If pins were long and have been trimmed, bend leads over as required before trimming - as others have said.

BUT you can get superb wires that will often fit in hole with pin.
Kynar or Tefzel or other flurocarbon insulations.
Super thin - down to 30 gauge = 0.002 inch = 0.05mm dia.

Very good for links etc. Highly soldering iron resistant. A coil of Kynar can be wrapped around an iron tip and maintain its mechanical integrity, while looking "a little sad."

  • Kynar

  • Kynar performance characteristics and data

  • Jaguar Kynar and Tefzel wirewrap wire here down to 30 gauge ~= 0.002" dia. =~ -.05mm dia. Goes down holes nicely. Super super super hard to strip. Use sharp wire cutters and magic. Other irrelevant to this thread but needed wire products.

  • http://en.wikipedia.org/wiki/Polyvinylidene_fluoride Insulation is highly heat resistant. Can put end down hole with pin and solder or make a small loop around pin!

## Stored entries
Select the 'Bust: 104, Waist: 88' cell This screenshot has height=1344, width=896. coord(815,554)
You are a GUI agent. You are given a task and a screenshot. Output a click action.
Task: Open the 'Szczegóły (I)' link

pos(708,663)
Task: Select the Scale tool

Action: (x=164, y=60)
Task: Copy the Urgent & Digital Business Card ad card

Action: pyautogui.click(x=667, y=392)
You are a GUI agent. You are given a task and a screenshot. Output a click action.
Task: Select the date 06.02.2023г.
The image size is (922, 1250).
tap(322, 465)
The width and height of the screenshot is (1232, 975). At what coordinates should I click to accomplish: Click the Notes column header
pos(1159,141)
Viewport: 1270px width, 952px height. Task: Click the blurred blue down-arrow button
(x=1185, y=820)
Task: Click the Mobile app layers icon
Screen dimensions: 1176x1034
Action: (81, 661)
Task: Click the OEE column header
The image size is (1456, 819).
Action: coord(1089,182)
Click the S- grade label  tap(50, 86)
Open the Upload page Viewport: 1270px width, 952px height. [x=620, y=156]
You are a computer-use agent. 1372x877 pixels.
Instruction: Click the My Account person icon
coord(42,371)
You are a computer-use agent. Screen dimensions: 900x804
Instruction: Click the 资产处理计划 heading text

## Requirements
• a. According to the post on Kynar wire, what happens to a coil of Kynar wrapped around a soldering iron tip?
• b. Summarize the post on Kynar wire in two sentences.
• c. Extend the post on Kynar wire past its final sentence.

## Results of the exercise
• a. It keeps its mechanical integrity, though it looks "a little sad."

• b. Leads should be bent over before trimming, but very thin wires with Kynar, Tefzel, or other fluorocarbon insulation can often fit in the hole alongside a pin and work well for links. The insulation is highly heat and soldering-iron resistant, though very hard to strip, and the wire can be soldered down the hole with the pin or looped around it.

• c.
  • DuPont™ Tefzel® is a modified ETFA (ethylene-tetrafluoroethylene) fluoropolymer available as pellets or as powder for rotational molding. Tefzel® ETFE resin combines superior mechanical toughness with an outstanding chemical inertness that approaches that of Teflon® fluoropolymer resins. Tefzel® features easy processibility, a specific gravity of 1.7, and high-energy radiation resistance. Most grades are rated for continuous exposure at 150°C (302°F), based on the 20,000-hr criterion.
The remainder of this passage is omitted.